POWERGRID Infrastructure Investment Trust (Powergrid InvIT) is the third InvIT and the second in the power transmission space (the other being IndiGrid InvIT) to be listed in the Indian stock markets. It is sponsored by listed PSU Power Grid Corporation of India (PGCIL and henceforth called the Sponsor).
Please find an explanation of what an InviT is here. This article will give you only our quick take on the offer and whether it is suitable for you. It is not a deep dive into the InvIT’s business and financials.
But before that you need to know how InvITs work as an investment product for you.
How InvITs work as investment products
InvITs are hybrid investment products – they have some features of debt and some of equity. The debt features come from the requirement that these instruments should distribute 90% of their net income to unitholders. This will be in the form of interest, dividend, or other payments. Such cash pay-outs come from the underlying assets that the InvITs hold. For example, the transmission charges that the PGInvIT receives is the primary revenue source that generates cash flow. This is adjusted for various expenses to arrive at what is called the net distributable cash flow, which is then paid out to you.
The equity feature comes from the capital appreciation in the price of InvIT units. This happens either because the underlying assets become more lucrative or more commonly, because more assets are added to the portfolio of the InvIT.
Simply put, your profit/return comes in two forms:
- Interest, dividend, or other pay-outs. Typically, the first are quarterly payments.
- Capital appreciation or depreciation if any.
But InvITs also suffer because they are in between equity and debt – InvITs can neither boast of being a full-fledged equity growth vehicle nor can they claim to be a safe/steady income-generating option. Here’s why.
Quasi-equity: Unlike stocks, InvITs cannot be expected to be high-growth, wealth generation stories as they are primarily vehicles that will distribute their profits and largely depend on debt to add to assets to expand. And if the assets they choose are suboptimal or bad, or their income generation capacity goes down, it impacts the income part of your investment as well, which in turn reduces the InvIT’s attractiveness which reflects in its market price.
IRB InvIT for instance is now at half the price at which it listed in 2017 due to several unfavourable factors. The other listed play Indigrid did better by aggressively adding assets. Yet, the appreciation in its unit listed price (not including distribution) was at 6.3% annually since June 2017. The point here is that these are not meant to be wealth builders to your portfolio.
No fixed coupon income: Unlike a deposit or bond, InvITs are not required to pay you a fixed coupon/interest rate. They are required to distribute 90% of the net cash flows (after interest cost, other expenses and deductions, trust management fee etc.)
The pay-out here is measured by the ‘yield’ – which is nothing but the pay-out per unit you receive divided by the price at which you bough the InvIT. However, this term yield is different from debt instruments.
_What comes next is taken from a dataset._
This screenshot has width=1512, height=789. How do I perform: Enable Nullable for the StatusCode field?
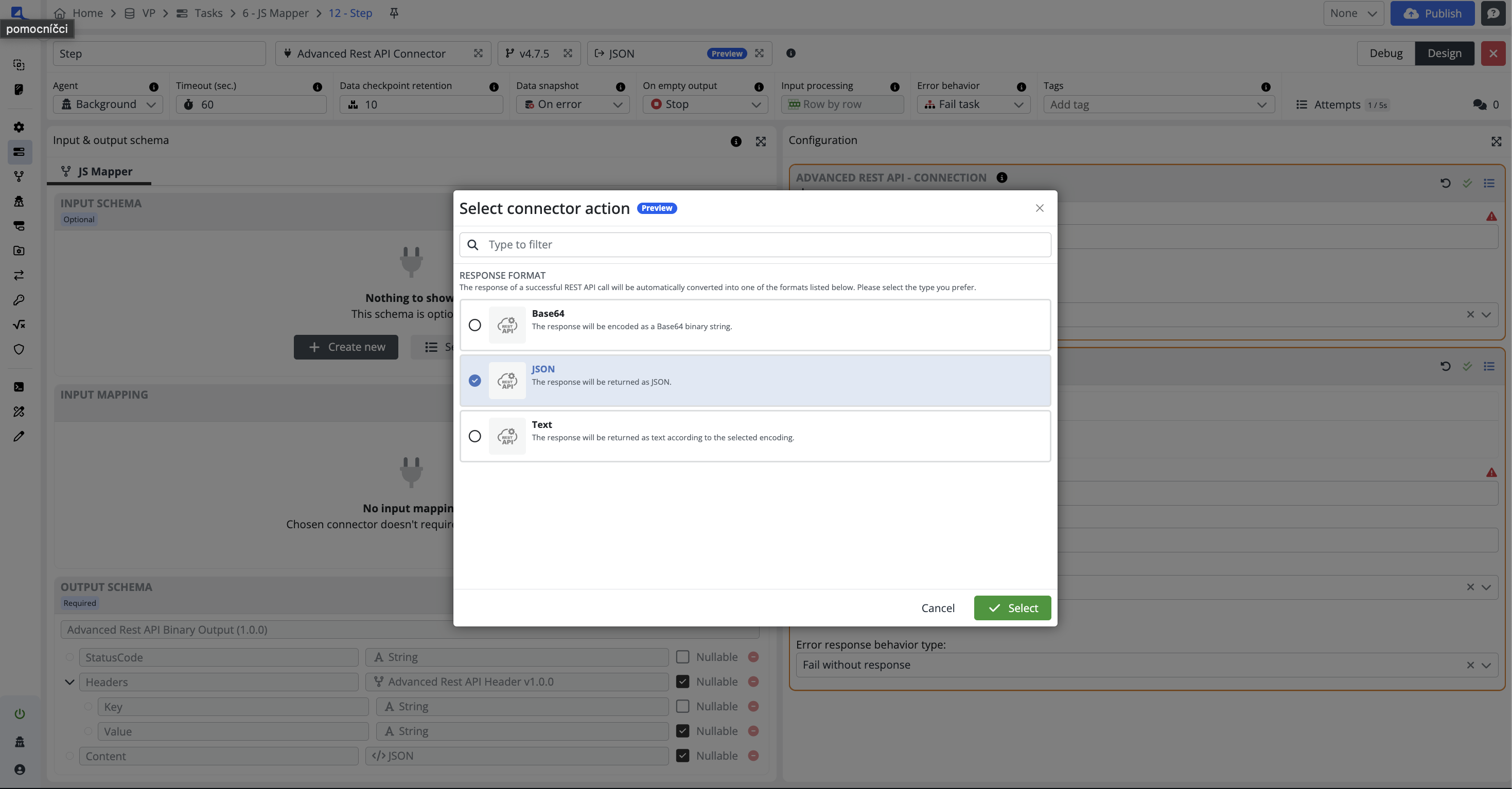coord(682,657)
In debt, the numerator – the interest or coupon amount is fixed. Only your bond price may vary. However, here, the numerator, the distribution per unit can also vary. Hence, it is not similar in risk or return to a pure debt instrument.
Taxation complexity: The tax impact for you depends on the way the InvIT distributes the pay-out. The interest distributed on InvITs is taxable and a withholding tax of 10% is deducted. For dividend, there is an added layer of complexity. Dividend distributed is taxable in your hands if the underlying assets (special purpose vehicles or SPVs) have opted for beneficial tax regime under Section 115BAA of the Income Tax Act. Otherwise, they are exempt. If they are taxable, then withholding tax applies.
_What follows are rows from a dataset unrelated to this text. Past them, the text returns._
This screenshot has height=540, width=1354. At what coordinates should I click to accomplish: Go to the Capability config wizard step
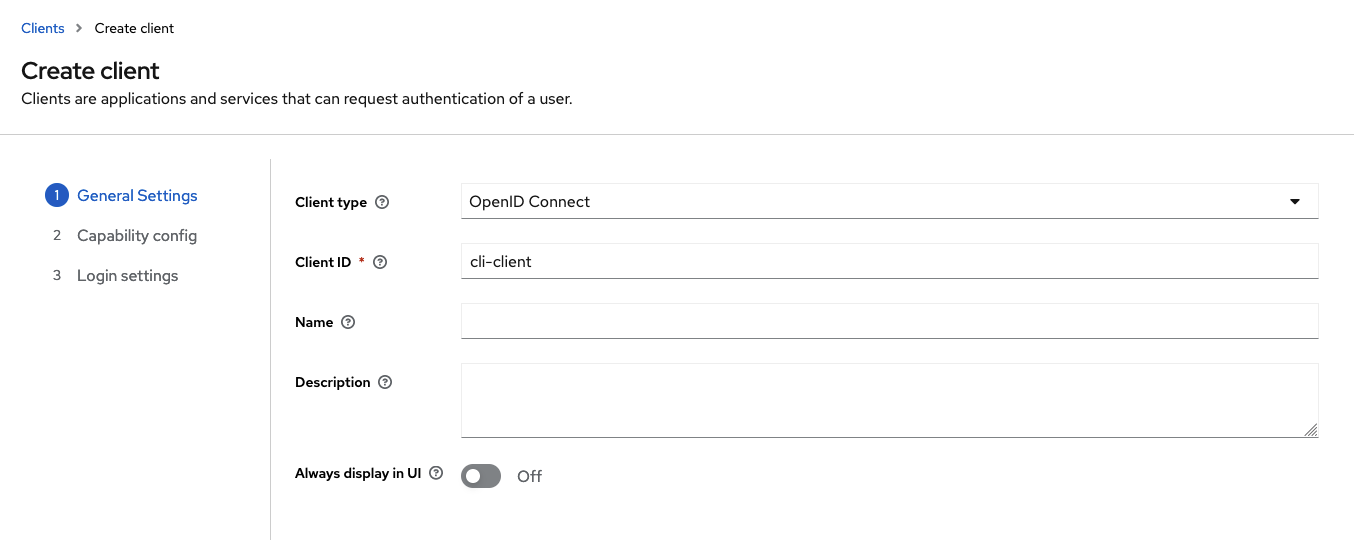(x=137, y=235)
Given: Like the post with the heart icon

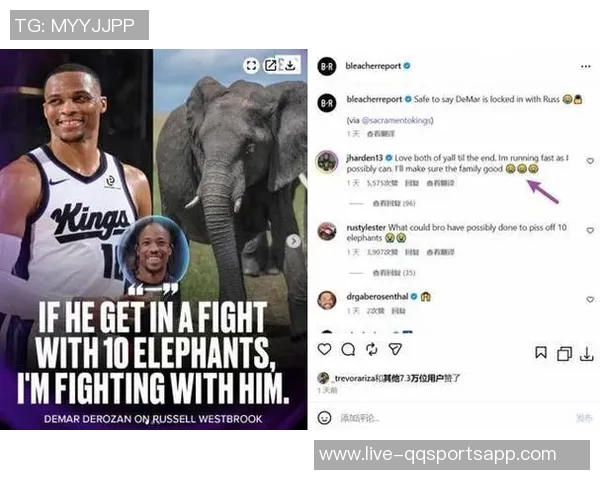Looking at the screenshot, I should click(x=324, y=349).
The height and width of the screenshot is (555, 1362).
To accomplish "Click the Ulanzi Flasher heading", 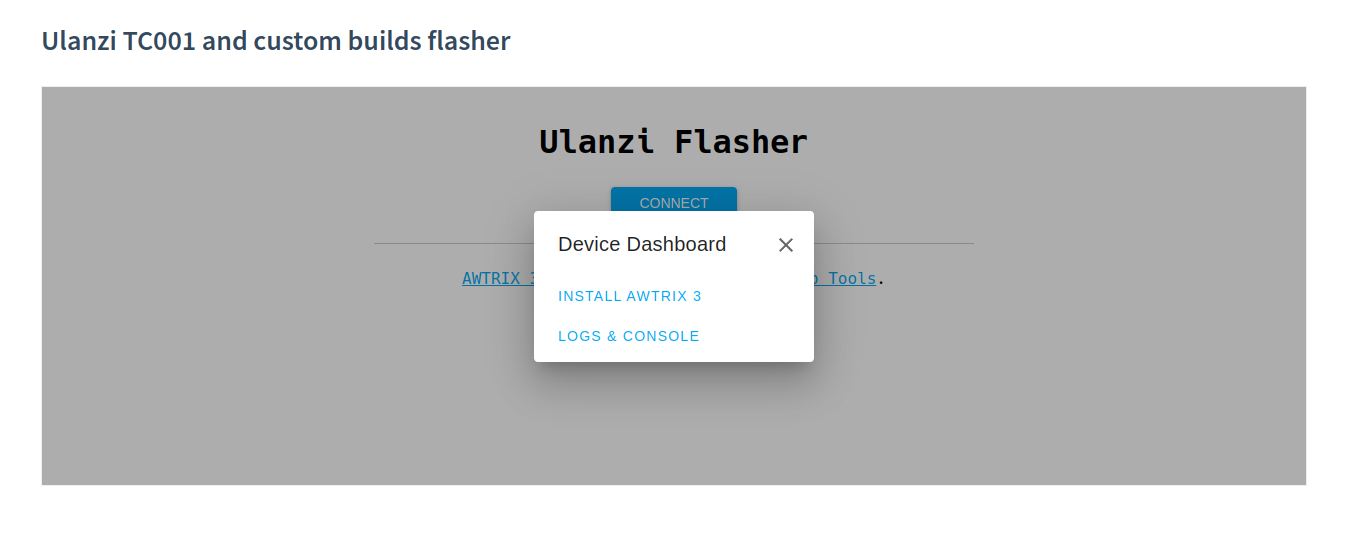I will click(x=673, y=142).
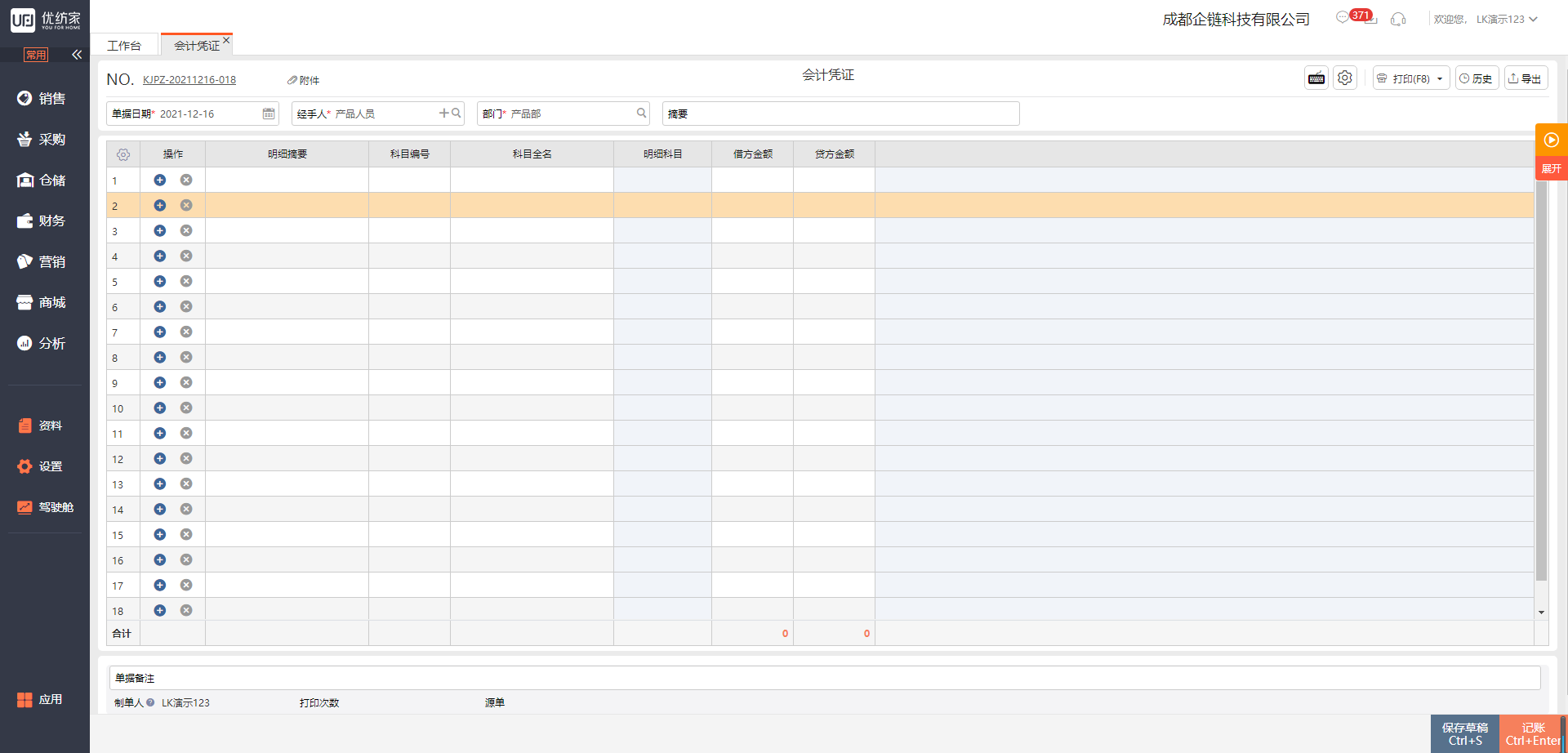Click the table column settings gear icon
The height and width of the screenshot is (753, 1568).
(x=123, y=154)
In the case of PGInvIT, while there is no mention of 115BAA benefit being availed, there are some tax holidays in some of the SPVs and hence it is not quite clear whether the dividends are taxable or not. You would need to look up to the InvIT to clarify this. Most InvITs and REITS put out a note on taxability.
Capital gains taxation is similarly a blend between equity and debt taxation. If you hold a listed InvIT and sell it in the market (STT paid) within 36 months, you will have short term capital gains at 15% (plus surcharge and fees). For holding period longer than 36 months, it is long term gains taxed at 10%. (for gains more than Rs 1 lakh, including LTCG in other instruments like stocks).
Summary: InvITs are more risky than regular debt instruments and hold less return potential than regular equity instruments.